Actiniden zijn zeer radioactief en hebben een sterke neiging om complexe reacties te vormen. Vanwege zijn onstabiele isotopen worden sommige actiniden van nature gevormd door radioactief verval. Dit zijn actinium, thorium, protactinium en uranium. In deze rottende processen, giftige stralen. Actiniden zijn in staat tot kernsplijting, waardoor enorme hoeveelheden energie en extra neutronen vrijkomen. Deze kernreactie is van vitaal belang bij het creëren van complexe kernreacties. Actiniden zijn gemakkelijk oxideerbaar. Eenmaal blootgesteld aan lucht, ontbranden ze waardoor ze effectieve explosieven worden.

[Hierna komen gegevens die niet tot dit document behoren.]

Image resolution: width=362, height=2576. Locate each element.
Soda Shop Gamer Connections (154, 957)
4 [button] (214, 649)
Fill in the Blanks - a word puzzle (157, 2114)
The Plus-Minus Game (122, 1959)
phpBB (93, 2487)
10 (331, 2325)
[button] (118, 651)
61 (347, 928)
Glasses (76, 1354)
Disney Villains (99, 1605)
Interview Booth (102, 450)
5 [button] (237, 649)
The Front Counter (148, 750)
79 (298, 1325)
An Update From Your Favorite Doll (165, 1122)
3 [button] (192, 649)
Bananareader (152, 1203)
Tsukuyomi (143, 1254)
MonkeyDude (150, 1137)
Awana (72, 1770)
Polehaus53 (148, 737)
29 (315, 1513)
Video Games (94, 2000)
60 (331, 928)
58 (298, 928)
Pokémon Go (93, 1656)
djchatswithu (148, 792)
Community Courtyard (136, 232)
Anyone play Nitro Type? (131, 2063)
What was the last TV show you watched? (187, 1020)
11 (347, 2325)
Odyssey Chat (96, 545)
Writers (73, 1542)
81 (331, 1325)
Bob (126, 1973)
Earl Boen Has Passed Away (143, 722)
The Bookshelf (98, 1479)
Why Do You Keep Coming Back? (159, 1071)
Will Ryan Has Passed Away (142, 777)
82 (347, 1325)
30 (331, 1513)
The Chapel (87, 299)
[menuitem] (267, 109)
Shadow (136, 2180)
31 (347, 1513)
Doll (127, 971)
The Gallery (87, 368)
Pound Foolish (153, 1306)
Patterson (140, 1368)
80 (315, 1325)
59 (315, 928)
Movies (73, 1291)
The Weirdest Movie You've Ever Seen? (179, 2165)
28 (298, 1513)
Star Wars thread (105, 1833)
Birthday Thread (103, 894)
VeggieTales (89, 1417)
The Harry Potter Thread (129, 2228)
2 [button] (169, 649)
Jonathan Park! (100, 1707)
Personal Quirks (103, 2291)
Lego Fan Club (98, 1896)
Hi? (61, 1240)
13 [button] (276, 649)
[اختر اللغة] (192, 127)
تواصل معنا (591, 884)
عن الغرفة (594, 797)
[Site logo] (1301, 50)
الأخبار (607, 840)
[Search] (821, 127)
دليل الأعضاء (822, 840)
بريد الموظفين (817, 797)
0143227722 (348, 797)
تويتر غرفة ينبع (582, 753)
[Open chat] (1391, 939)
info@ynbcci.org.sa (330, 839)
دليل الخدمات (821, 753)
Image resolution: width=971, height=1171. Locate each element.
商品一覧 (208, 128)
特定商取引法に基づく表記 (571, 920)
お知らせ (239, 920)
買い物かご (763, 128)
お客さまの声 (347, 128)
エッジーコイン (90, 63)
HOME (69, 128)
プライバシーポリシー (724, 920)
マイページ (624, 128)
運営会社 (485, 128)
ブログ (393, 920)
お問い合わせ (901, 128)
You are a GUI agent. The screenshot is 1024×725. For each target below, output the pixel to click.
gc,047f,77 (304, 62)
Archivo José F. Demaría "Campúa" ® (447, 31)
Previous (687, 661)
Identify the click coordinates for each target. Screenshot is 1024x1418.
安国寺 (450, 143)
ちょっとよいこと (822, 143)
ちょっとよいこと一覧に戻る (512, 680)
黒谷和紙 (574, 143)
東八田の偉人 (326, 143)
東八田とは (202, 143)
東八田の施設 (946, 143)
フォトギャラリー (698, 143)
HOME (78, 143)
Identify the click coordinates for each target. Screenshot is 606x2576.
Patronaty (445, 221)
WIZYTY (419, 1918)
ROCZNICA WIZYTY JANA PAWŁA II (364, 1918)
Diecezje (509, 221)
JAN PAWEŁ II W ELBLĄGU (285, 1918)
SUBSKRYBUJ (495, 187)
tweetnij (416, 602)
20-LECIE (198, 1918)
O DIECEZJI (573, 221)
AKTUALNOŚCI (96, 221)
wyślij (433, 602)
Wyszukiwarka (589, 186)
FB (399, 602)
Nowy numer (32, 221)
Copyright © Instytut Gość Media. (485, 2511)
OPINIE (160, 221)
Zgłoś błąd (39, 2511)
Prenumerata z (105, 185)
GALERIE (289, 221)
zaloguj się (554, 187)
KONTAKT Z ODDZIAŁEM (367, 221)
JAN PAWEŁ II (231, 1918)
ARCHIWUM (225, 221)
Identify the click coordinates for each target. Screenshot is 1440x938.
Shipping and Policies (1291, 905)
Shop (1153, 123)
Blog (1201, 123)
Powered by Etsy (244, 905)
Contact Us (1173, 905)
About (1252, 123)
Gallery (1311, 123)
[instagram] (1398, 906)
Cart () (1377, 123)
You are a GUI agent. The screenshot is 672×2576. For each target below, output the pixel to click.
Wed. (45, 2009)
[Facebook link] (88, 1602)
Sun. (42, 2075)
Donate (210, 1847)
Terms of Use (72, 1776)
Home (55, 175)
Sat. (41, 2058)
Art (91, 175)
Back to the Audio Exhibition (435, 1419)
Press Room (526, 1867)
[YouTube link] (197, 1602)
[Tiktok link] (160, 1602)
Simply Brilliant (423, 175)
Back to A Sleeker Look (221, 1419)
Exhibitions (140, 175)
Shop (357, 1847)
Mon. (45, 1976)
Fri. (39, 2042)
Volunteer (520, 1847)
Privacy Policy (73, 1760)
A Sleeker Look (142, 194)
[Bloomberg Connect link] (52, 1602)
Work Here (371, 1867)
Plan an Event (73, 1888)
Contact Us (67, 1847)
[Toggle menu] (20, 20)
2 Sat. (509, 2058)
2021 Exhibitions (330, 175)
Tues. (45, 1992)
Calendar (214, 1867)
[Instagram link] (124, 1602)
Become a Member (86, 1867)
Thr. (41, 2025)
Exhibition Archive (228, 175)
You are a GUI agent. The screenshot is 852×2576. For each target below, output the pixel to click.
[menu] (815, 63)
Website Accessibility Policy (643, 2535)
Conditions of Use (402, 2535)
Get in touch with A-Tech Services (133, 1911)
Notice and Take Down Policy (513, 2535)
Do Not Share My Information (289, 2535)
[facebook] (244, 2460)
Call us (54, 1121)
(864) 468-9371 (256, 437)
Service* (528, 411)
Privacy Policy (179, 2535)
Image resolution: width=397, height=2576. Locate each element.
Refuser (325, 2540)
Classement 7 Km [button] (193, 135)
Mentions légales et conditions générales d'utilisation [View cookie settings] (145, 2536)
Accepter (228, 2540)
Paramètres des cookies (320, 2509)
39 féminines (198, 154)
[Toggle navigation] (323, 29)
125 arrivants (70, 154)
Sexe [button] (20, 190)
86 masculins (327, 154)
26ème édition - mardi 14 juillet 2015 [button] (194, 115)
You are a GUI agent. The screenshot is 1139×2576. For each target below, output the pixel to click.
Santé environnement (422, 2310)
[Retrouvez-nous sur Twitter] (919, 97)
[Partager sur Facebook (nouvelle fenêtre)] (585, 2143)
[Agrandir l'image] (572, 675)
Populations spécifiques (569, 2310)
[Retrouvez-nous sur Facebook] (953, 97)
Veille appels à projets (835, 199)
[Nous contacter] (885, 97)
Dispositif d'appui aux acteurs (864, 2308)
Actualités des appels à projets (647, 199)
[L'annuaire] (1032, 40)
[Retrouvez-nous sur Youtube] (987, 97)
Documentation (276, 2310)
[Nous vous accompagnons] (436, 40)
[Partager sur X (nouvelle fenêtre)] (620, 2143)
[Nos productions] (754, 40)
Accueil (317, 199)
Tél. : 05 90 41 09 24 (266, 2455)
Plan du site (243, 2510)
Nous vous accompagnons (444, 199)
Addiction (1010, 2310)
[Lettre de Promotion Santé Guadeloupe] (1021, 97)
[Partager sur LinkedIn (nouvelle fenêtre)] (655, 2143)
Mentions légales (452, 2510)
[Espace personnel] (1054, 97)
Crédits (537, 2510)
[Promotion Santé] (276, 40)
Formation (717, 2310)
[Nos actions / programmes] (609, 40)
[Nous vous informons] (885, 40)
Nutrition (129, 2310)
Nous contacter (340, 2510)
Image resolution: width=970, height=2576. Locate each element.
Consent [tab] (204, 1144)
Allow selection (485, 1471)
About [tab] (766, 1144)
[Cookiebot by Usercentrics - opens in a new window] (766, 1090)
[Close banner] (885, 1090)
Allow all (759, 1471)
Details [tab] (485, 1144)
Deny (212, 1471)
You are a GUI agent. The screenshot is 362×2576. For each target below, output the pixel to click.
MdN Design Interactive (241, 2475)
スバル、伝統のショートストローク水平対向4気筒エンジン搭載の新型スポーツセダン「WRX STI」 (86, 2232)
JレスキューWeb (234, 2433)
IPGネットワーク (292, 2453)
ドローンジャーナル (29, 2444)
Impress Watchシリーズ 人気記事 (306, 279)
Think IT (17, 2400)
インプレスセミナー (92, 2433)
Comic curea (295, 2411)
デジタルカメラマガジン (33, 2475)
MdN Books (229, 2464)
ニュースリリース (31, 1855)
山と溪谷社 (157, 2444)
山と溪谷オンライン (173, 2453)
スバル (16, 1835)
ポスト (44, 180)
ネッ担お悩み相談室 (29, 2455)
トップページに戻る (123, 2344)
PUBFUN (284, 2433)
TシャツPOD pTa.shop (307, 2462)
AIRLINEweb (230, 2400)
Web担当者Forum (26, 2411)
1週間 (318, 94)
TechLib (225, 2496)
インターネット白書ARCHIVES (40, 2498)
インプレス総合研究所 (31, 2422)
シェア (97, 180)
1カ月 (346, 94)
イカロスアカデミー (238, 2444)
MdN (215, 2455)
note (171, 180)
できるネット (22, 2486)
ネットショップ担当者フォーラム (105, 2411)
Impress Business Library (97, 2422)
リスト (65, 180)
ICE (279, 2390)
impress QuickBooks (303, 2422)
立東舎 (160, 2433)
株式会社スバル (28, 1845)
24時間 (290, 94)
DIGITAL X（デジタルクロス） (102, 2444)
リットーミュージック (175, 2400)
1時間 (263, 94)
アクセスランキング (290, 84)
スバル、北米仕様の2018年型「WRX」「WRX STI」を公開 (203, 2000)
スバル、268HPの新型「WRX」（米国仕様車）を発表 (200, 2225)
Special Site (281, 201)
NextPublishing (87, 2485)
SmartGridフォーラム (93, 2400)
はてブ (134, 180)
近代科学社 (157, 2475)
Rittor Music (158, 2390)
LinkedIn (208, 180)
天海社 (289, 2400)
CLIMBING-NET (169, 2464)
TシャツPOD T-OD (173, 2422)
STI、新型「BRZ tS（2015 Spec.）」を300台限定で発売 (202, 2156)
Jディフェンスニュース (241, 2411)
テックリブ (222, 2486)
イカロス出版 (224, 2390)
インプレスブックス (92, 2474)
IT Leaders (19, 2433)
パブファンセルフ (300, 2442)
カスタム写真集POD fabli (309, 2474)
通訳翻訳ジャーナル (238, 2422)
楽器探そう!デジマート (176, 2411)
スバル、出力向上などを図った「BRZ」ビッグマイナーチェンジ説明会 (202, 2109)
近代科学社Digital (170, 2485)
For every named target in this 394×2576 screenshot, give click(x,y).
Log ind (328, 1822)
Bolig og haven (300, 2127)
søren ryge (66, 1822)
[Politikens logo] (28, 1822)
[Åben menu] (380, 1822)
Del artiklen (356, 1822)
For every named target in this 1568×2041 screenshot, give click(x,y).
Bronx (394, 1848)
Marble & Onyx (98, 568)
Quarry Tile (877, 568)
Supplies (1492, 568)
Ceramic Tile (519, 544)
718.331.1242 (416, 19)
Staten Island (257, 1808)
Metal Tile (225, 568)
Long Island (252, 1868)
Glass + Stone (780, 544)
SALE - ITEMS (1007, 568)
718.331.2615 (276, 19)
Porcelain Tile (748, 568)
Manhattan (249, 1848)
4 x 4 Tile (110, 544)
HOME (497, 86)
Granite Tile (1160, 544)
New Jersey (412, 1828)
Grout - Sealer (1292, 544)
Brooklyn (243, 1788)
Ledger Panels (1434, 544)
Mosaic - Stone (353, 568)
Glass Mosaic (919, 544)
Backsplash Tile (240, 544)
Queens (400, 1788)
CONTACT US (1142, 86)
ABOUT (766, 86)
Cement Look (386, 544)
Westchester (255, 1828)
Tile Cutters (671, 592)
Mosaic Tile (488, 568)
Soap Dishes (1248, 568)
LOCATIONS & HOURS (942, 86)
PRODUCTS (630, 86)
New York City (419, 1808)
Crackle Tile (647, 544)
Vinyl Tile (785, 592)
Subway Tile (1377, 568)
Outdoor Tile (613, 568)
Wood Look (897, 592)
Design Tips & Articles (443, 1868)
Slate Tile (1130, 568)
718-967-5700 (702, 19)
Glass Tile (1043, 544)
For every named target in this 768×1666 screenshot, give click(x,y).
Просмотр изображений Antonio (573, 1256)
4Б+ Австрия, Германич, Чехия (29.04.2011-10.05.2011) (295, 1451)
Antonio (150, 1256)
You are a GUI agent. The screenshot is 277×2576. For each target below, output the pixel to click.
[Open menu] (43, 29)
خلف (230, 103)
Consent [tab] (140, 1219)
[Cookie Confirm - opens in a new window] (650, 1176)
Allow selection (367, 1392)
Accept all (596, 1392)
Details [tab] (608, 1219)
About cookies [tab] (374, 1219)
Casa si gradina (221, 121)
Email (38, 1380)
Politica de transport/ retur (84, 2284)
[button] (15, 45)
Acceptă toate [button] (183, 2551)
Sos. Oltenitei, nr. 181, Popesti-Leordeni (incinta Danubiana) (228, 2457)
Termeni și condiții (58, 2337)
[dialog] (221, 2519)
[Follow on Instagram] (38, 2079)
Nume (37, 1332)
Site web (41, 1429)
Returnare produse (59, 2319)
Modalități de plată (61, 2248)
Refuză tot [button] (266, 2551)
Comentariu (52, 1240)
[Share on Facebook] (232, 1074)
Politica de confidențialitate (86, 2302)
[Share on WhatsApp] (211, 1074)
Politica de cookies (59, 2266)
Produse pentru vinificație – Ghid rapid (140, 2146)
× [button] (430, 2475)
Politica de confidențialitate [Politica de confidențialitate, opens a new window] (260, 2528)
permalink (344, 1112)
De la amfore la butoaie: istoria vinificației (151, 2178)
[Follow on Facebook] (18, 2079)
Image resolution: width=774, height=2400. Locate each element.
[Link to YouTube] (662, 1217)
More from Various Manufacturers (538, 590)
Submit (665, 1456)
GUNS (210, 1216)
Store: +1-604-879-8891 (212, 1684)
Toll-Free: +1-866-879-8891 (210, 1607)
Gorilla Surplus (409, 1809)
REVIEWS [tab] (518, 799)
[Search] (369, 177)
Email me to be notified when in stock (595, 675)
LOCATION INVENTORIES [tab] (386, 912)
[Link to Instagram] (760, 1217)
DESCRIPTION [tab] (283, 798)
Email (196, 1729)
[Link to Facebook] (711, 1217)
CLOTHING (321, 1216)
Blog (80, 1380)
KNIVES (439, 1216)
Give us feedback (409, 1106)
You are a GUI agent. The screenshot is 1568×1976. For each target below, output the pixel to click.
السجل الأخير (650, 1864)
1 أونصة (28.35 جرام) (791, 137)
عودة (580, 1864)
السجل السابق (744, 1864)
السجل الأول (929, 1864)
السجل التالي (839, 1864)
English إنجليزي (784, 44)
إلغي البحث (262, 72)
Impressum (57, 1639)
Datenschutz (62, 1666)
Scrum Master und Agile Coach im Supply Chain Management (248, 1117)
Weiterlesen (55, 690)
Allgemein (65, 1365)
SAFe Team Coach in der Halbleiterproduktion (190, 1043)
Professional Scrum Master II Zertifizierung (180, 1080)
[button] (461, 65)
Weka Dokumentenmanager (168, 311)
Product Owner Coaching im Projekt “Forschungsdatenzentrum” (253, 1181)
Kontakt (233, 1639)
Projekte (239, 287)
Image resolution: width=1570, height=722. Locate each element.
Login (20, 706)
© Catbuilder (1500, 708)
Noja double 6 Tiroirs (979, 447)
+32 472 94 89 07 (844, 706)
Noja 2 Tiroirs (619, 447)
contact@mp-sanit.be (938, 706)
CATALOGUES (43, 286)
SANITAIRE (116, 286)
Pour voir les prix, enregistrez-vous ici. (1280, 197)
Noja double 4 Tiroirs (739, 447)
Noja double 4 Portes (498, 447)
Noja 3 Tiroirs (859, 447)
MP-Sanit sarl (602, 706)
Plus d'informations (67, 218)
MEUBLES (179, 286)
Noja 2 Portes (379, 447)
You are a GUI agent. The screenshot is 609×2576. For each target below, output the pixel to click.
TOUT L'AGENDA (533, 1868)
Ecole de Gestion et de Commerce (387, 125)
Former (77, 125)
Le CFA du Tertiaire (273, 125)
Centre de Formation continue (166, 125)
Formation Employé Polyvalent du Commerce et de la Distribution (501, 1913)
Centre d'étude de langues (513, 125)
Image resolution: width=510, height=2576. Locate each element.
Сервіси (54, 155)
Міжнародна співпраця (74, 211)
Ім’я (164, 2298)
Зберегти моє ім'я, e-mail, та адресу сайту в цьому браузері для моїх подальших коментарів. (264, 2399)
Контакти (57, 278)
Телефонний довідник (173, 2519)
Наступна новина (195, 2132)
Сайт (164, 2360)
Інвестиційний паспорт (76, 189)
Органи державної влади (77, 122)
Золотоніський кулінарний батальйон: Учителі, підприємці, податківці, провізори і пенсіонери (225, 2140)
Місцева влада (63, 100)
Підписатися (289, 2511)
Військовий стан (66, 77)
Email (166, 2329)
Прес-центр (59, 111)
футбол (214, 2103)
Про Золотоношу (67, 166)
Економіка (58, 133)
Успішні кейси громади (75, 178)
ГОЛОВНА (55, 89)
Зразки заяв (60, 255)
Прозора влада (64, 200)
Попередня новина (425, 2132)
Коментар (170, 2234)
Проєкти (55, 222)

Lanthanide en actiniden liggen dicht bij elkaar in de tabel met periodieke elementen. Het zijn beide innerlijke transitiemetalen, die aanzienlijke verschillen hebben. Lanthaniden vullen de 4f-orbitalen en zijn in het algemeen niet-toxisch voor mensen. Actiniden vullen daarentegen 5f-orbitalen in en zijn zeer giftig en veroorzaken verschillende ziekten als ze per ongeluk worden geconsumeerd. Actiniden hebben uiteenlopende oxidatietoestanden die variëren van tweewaardige tot heptavalente oxidatietoestanden. Ze oxideren gemakkelijk en ontbranden waardoor ze effectieve elementen worden bij het maken van atoombommen. Lanthaniden daarentegen worden commercieel gebruikt voor auto-onderdelen, supergeleiders en magneten. Actiniden zijn zeer radioactief en hebben een verhoogde neiging om complexe reacties te ondergaan. Daarentegen hebben lanthaniden een stabiele elektronische configuratie en ondergaan ze niet gemakkelijk complexe reacties.